Thanks to generous new funding, the Nahrein Network is continuing its mission until 2031. Read about our plans for this phase of work, which began in October 2021.
Huge new threats to Iraq’s future have emerged in past few years, while the old ones have not gone away. The economy is still heavily dependent on oil. Post-Da’esh reconstruction has been frustratingly slow. Iraq's political system is as fragile as ever, while poverty, gender inequalities, and youth unemployment remain endemic. Meanwhile, damming, oil extraction, and global climate heating are destroying the environment. At the same time, Covid-19 threatens to overwhelm fragile state structures and further accelerate the rapid rate of demographic change. There has never been a greater need for big, bold responses to these intractable challenges.
The Nahrein Network continues to extend its work with Iraqi academics and cultural heritage professionals to tackle these problems. Working with well-established partnerships and creating new ones, we aim to support research and policy on:
- an integrated approach to natural and cultural heritage;
- youth-focused solutions, both within and outside the state;
- reparative approaches to the past, inspired by the work of UCL History’s Centre for Study of the Legacies of British Slave-Ownership.
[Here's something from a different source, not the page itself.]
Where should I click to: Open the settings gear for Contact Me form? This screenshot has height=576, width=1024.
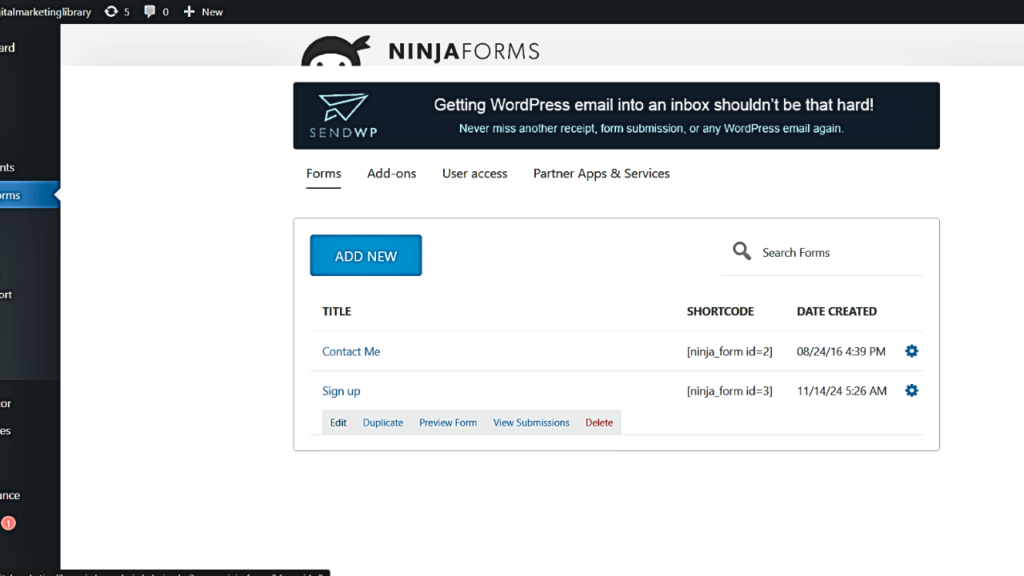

We retain the same basic operating principles and practices, and build on the considerable successes of our AHRC-GCRF-funded work since 2017. Two-thirds of the budget is committed to supporting Iraqi-led research in Iraq and the UK. The rest will cover UK staff and support costs.
What We Do
Supporting Iraqi colleagues' research
Research Grants Scheme. We offer a range of grants to support Iraqi-led research on the ways in which heritage, history and the humanities can improve life in Iraq.
Visiting Scholarships. When the course of the pandemic permits, we will re-open the scheme to bring Iraqi heritage professionals and academics to the UK for two-month placements.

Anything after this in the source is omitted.